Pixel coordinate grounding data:
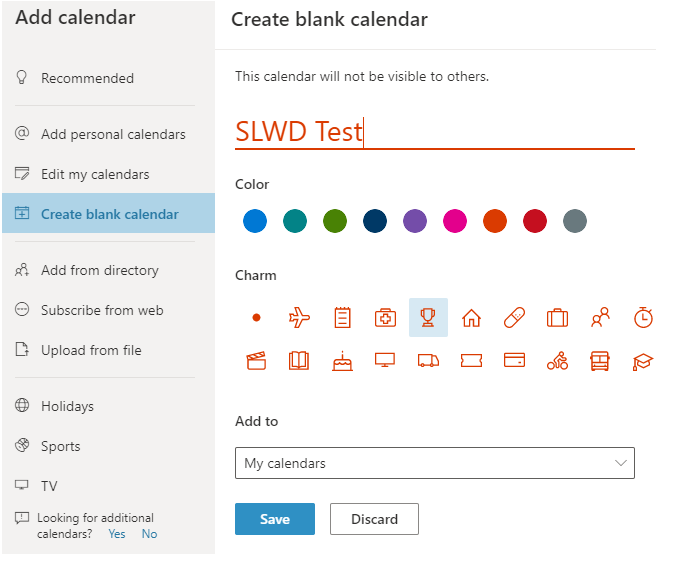673x563 pixels.
Task: Choose the graduation cap charm
Action: 643,361
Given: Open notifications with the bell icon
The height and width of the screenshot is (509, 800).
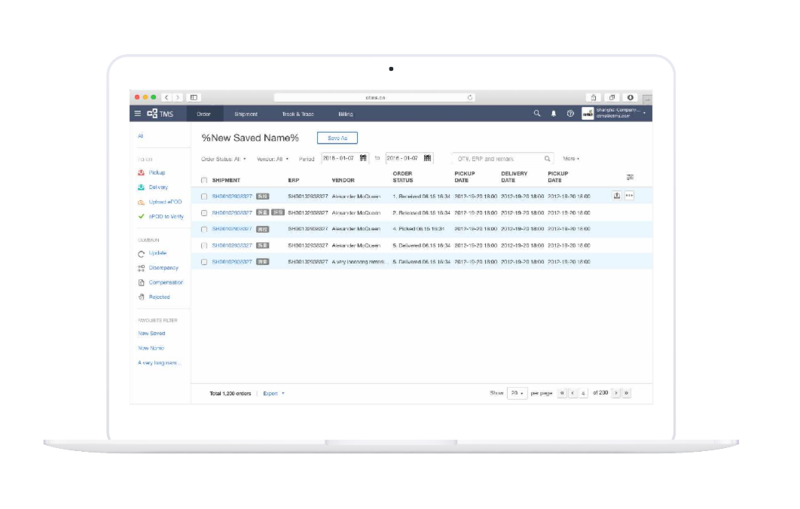Looking at the screenshot, I should click(x=554, y=114).
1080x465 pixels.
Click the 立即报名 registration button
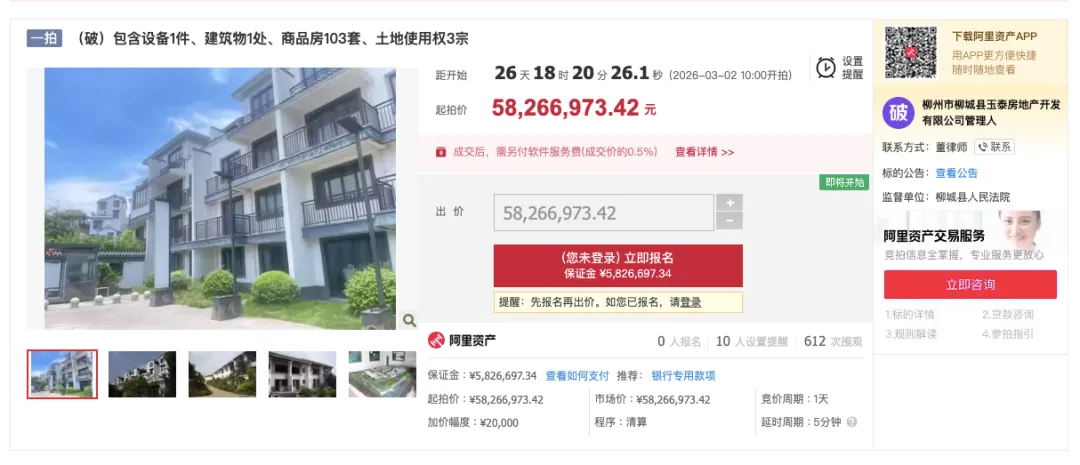[618, 265]
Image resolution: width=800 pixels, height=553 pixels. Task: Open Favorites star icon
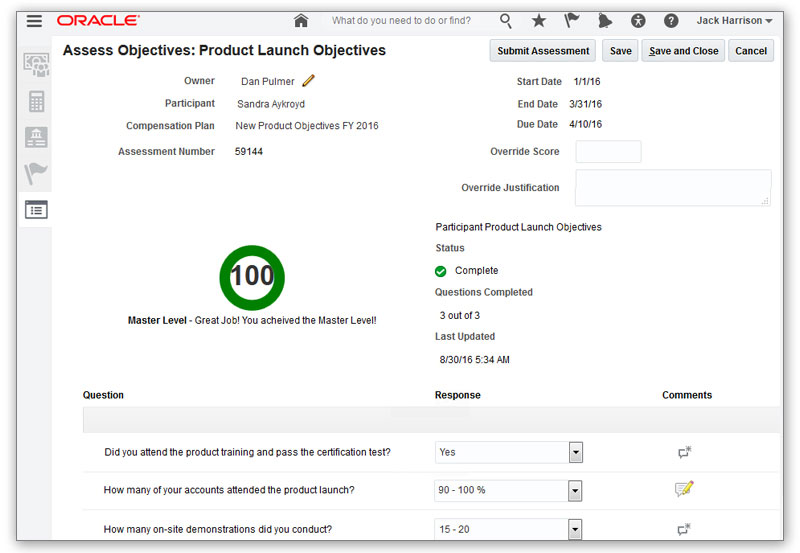click(x=539, y=20)
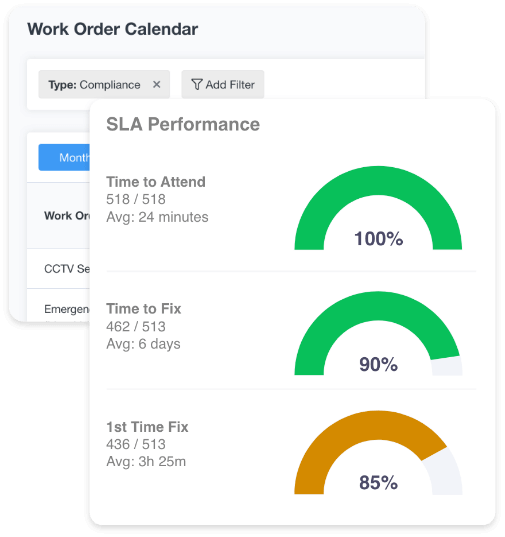505x537 pixels.
Task: Select the 1st Time Fix label
Action: (147, 427)
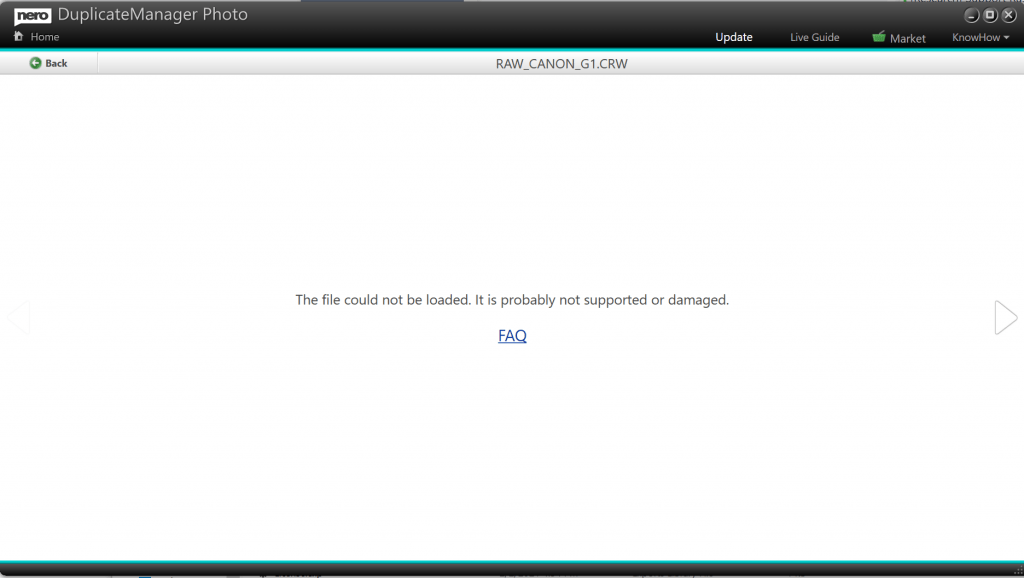Click the RAW_CANON_G1.CRW file name title

click(561, 64)
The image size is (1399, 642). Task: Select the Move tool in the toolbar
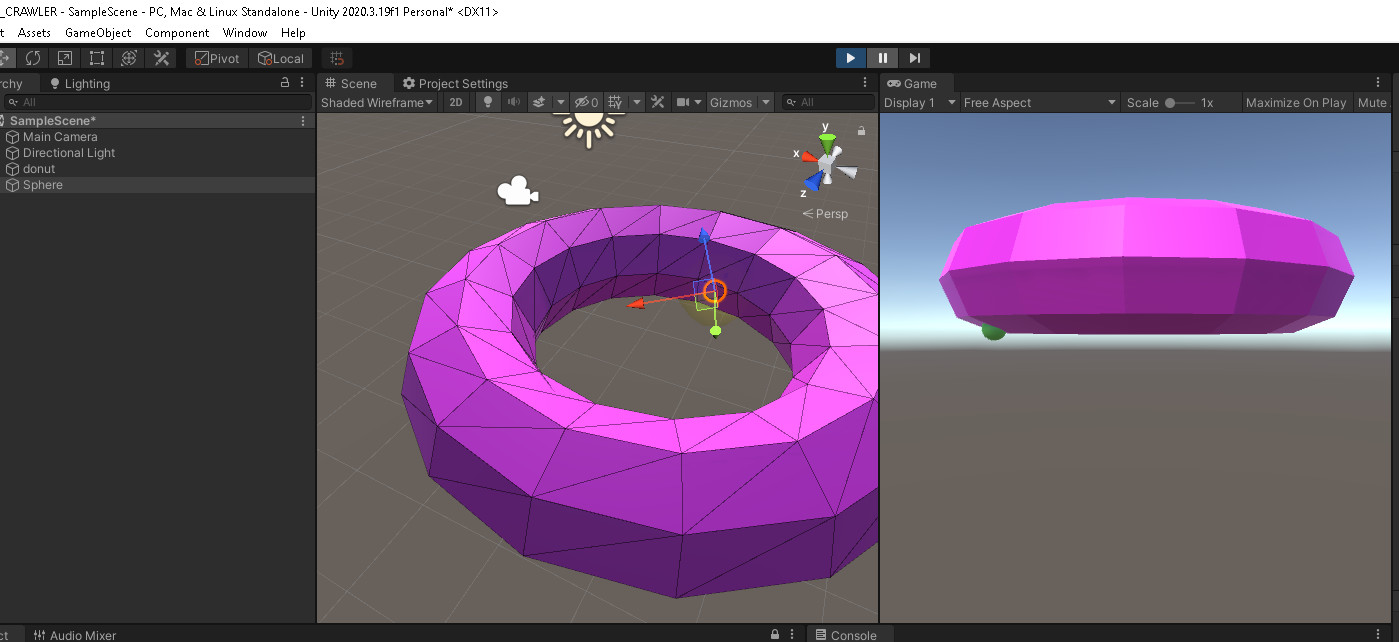8,58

> **What the task asks**
Repeat only the lines from the one with "The image size" through the end of the data, both included and exactly as written. Pictures stay out of the copy.

> **Answer to the problem**
The image size is (1399, 642). Task: Select the Move tool in the toolbar
8,58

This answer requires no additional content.